There are generally two high level types of checks used to monitor a service that is running on a traditional instance or virtual machine: host level checks and service level checks.
Host level checks are typically performed with an agent and/or your cloud providers monitoring stack and monitor metrics such as CPU utilization, CPU load, free-able memory, free disk space, etc.
Service level checks monitor the service itself, most often through a pre-defined healthcheck endpoint such as /healthcheck
. You would configure a service check to perform a HTTP GET against that endpoint, and if a 200 response isn't provided, emit an alert for the bad state.

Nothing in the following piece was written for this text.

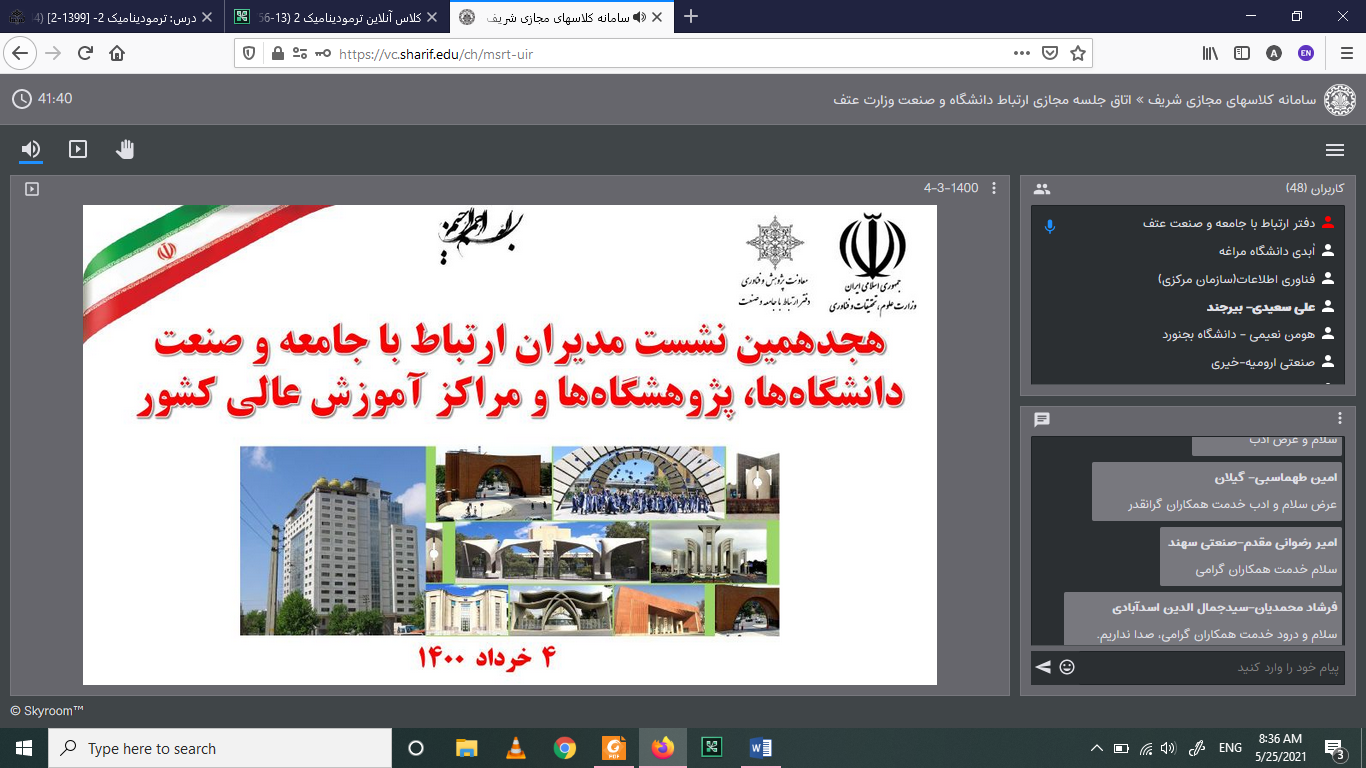The image size is (1366, 768).
Task: Click the users group icon in panel header
Action: 1042,188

Here are some other basic examples to consider for setting up a healthcheck:
- Check the service documentation (or build one into your service) for a pre-existing healthcheck endpoint
- If the service is a web service or has any HTTP endpoints, consider using those as a target for a healtcheck.
- If the service outputs logs to disk or syslog you can monitor the logs for keywords that indicate a fault or monitor for a log that has not been updated for a certain interval
- If the service has a load balancer in front of it, for example an Amazon ELB or Google NLB, you can monitor responses from the server from the metrics they provide you.

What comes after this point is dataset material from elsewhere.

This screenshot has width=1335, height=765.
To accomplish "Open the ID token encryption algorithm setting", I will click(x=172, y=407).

In large distributed environments, it is common to collect stats into time series databases such as Graphite or InfluxDB. Your monitoring server regularly checks specific metrics over a set period for anomalies.
Using ICMP is not an ideal check as it's the most basic form of a host level check. It won't report the status of the service itself and should be one of your last options.
Update
I saw that this answer was marked as not answering the original question which surprised me a bit. I'll be more direct. Don't use ICMP to monitor host level stats for the reasons I mentioned above.